* **Provided text**
Dual-fluorescent pINDUCER11 (miR-RUG) system improves inducible cDNA expression and RNAi across polyclonal populations. (A) Diagram of pINDUCER11 (miR-RUG). pINDUCER11 encodes a constitutive cassette (rtTA3 and eGFP) and an inducible transcript (shRNA and tRFP). (B) Isolation of cells with differing rtTA3/eGFP expression. Polyclonal populations of HMECs were infected with pINDUCER11 (MOI = 0.7) and FACs-sorted for indicated levels of eGFP fluorescence. (C) Stable eGFP fluorescence in pINDUCER11 transduced cells. Transduced HMECs from B were measured for mean eGFP fluorescence intensity by flow cytometry 14 d after the original FACs sorting. (D) Higher rtTA3/eGFP expression increases inducibility in polyclonal cell populations. HMECs from B were cultured in Dox for 4 d and measured for tRFP fluorescence by flow cytometry. The graph shows the fold induction of tRFP fluorescence (mean +dox tRFP fluorescence intensity/mean −dox tRFP fluorescence intensity). (E) Higher rtTA3/eGFP expression increases inducible RNAi in polyclonal cell populations. HMECs transduced with pINDUCER11-shREST and FACs-sorted for various levels of eGFP fluorescence were cultured with or without dox for 3 d and analyzed by Western blot for Rest or Vinculin (control) protein levels.

Fig. 3.

* **Recorded information**
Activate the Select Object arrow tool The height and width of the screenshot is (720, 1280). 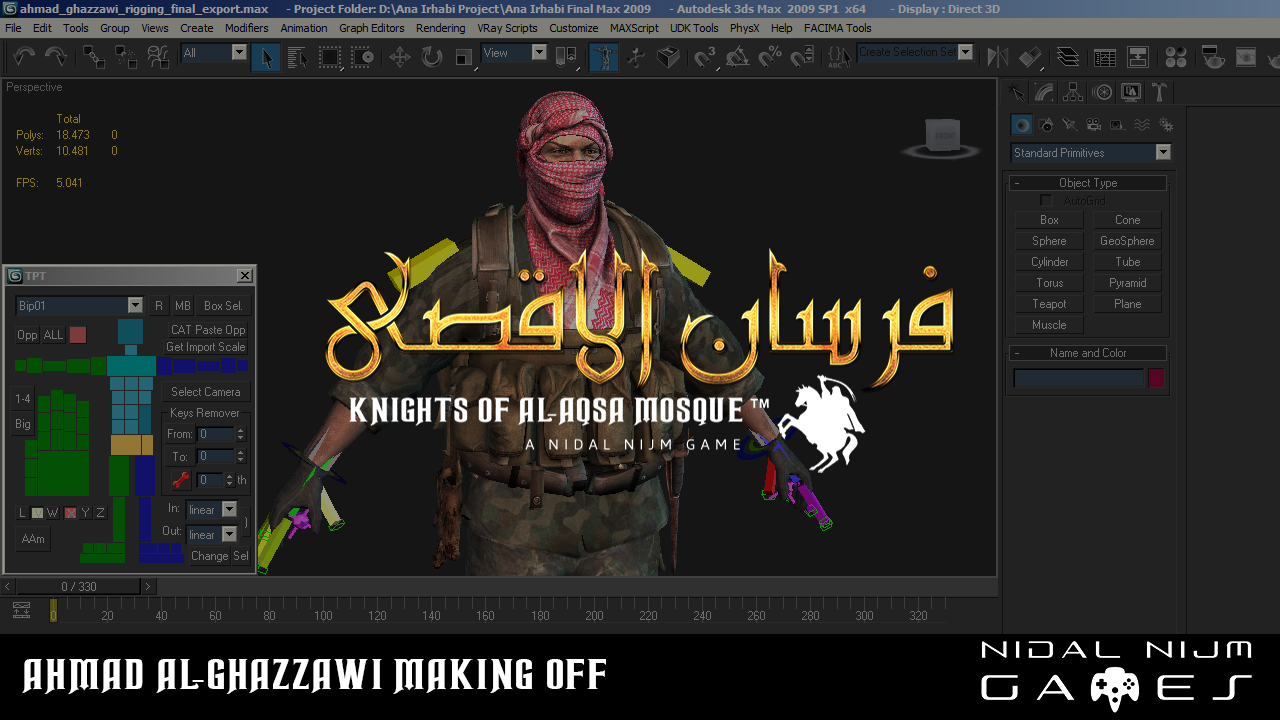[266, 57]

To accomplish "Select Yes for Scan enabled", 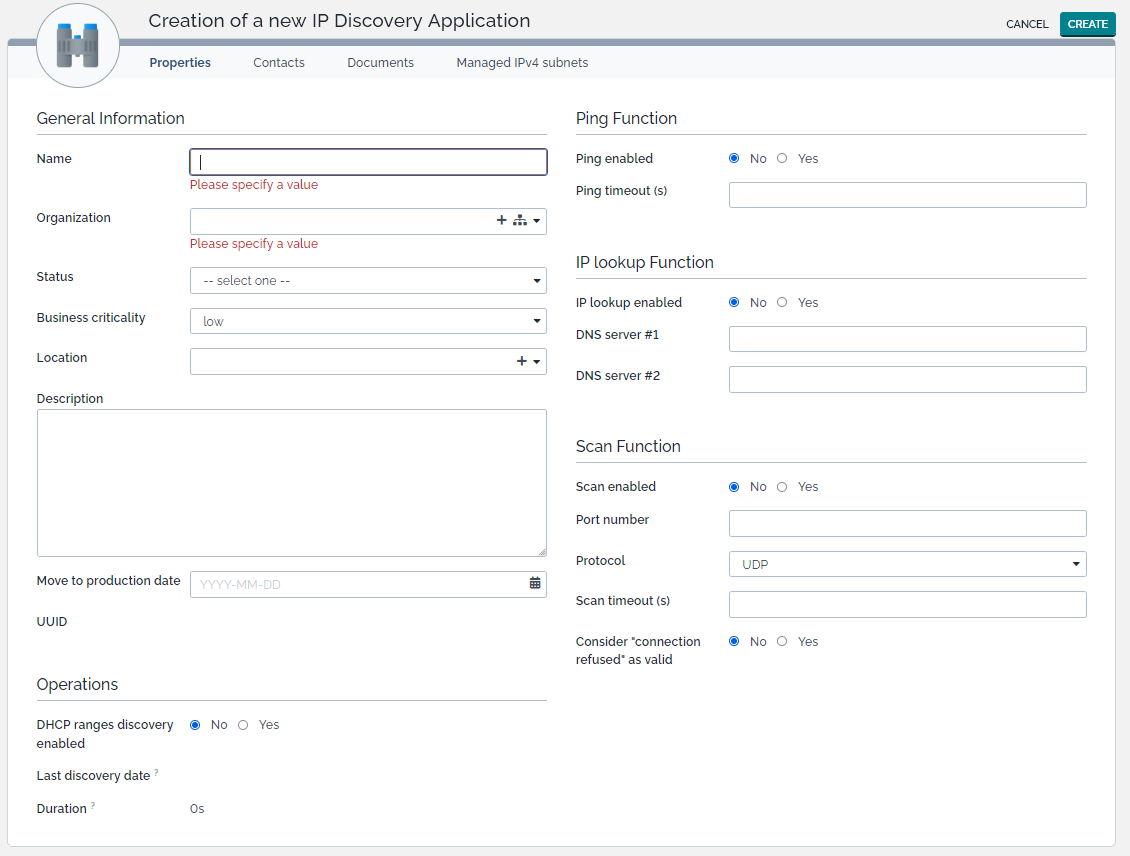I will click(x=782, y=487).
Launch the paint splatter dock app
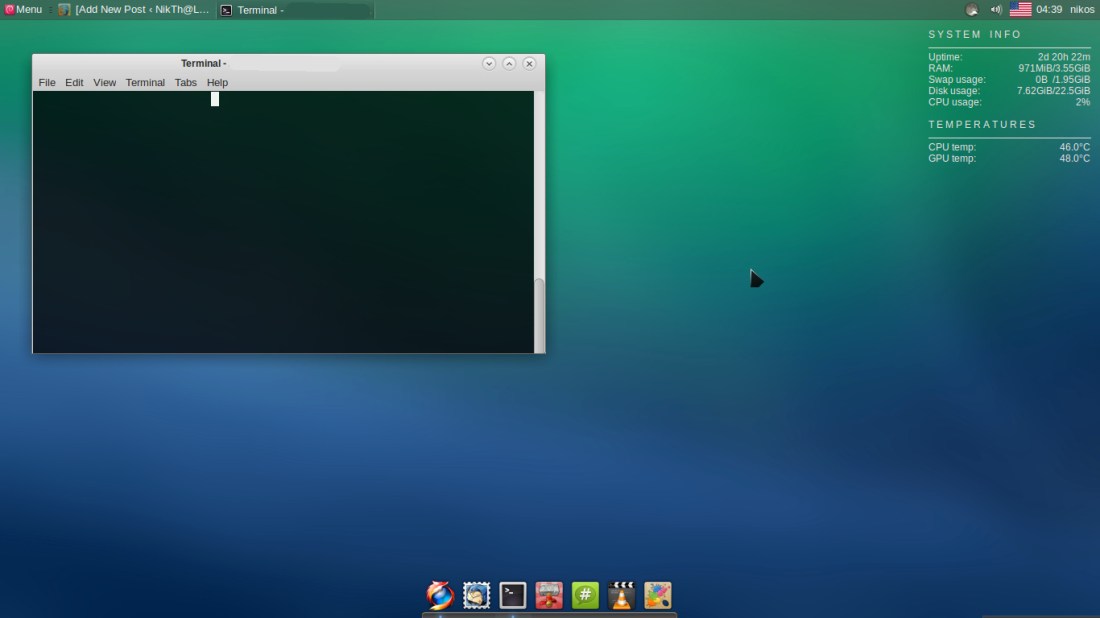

* **Problem statement**
Please write what comes next in the pINDUCER11 figure legend, picking up after its final line.

* **Task output**
pINDUCER11 (miR-RUG) elicits robust inducibility in the mouse mammary gland and mammary tumors in vivo. (A) Mouse mammary glands were excised, dispersed into single-cell suspension, transduced with pINDUCER11 (miR-RUG), and retransplanted orthotopically into the cleared fat pad of syngeneic mice with or without dox. After 4 wk, mammary glands were explanted and visualized by fluorescence microscopy as indicated. (B) p53^−/− mouse mammary tumors were excised, dispersed into single-cell suspension, transduced with pINDUCER11, sorted for eGFP fluorescence, and retransplanted orthotopically into syngeneic mice. Upon tumor formation (>300 mm³), mice were treated with or without dox for 7 d, and tumors were explanted and visualized by phase or fluorescence microscopy as indicated. (C) MDA-MB-231 human breast cancer cells were transduced with pINDUCER11 and transplanted into the mouse mammary gland. Mice were treated with or without dox for 28 d. Tumors were dispersed into single-cell suspension and analyzed for fluorescence (eGFP and tRFP) by flow cytometry.

Fig. 4.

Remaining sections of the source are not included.